What to produce :: Only lines containing the word "will" belong in the answer; copy each one from the records.

Supplied information ::
--- START ---

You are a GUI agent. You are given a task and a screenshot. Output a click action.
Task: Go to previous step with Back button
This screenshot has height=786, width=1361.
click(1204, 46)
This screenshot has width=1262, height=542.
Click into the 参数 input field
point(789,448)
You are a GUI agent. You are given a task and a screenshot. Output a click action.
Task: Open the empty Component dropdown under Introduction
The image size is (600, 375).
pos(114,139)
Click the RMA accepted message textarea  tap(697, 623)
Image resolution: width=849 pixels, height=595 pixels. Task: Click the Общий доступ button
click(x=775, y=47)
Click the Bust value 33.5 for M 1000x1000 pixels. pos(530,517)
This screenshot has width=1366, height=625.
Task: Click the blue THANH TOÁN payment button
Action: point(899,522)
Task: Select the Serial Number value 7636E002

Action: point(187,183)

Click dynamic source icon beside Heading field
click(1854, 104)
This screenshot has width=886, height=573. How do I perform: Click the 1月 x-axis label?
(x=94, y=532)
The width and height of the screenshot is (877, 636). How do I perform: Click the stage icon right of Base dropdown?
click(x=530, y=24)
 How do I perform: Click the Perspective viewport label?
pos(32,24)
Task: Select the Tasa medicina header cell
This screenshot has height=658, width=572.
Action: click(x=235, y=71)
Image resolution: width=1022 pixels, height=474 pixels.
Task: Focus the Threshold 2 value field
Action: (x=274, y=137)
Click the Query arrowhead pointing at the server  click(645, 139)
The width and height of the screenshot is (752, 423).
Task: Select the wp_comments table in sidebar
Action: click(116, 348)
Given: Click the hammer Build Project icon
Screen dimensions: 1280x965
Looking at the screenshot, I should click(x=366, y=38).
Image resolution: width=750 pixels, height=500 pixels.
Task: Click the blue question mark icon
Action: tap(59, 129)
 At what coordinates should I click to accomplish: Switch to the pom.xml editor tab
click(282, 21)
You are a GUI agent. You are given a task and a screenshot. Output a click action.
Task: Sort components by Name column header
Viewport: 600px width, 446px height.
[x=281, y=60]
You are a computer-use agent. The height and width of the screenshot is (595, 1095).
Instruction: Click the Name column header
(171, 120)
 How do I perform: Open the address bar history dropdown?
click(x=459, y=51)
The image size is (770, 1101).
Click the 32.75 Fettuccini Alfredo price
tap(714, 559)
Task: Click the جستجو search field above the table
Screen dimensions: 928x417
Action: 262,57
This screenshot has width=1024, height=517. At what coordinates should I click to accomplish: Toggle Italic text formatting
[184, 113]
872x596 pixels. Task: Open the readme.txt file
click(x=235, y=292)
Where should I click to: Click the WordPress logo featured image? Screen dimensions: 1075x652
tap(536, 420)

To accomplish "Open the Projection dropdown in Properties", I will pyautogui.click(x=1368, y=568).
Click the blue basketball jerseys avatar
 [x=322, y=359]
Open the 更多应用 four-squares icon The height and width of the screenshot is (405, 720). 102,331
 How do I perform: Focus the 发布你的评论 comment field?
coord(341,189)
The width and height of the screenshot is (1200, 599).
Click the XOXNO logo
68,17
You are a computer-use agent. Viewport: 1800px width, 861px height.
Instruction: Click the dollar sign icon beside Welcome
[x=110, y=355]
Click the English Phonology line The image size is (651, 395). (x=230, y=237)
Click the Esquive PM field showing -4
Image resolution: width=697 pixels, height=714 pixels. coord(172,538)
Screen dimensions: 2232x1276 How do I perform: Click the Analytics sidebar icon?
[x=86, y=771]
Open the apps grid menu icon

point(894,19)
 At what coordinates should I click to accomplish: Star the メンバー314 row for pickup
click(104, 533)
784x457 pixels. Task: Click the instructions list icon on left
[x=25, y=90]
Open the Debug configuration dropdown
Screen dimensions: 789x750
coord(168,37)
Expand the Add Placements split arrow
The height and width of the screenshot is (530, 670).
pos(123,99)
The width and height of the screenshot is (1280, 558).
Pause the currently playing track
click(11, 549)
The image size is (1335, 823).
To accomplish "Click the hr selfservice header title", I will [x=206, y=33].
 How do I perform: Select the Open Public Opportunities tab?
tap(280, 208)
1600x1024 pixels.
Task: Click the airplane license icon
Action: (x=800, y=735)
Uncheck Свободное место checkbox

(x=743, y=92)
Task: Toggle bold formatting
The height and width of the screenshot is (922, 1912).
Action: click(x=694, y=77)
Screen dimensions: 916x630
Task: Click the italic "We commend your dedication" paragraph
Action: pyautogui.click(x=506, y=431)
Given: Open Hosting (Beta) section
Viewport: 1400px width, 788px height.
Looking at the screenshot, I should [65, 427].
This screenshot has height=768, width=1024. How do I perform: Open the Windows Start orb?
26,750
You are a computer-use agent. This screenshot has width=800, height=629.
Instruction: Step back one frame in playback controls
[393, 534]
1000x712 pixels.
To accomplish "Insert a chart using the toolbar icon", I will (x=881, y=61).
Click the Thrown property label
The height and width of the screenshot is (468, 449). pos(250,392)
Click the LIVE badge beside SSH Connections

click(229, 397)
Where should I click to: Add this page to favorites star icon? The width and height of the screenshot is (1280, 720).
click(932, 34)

--- END ---

Answer section ::
To accomplish "Open the Projection dropdown in Properties", I will pyautogui.click(x=1368, y=568).
To accomplish "Click the hr selfservice header title", I will [x=206, y=33].
To accomplish "Insert a chart using the toolbar icon", I will (x=881, y=61).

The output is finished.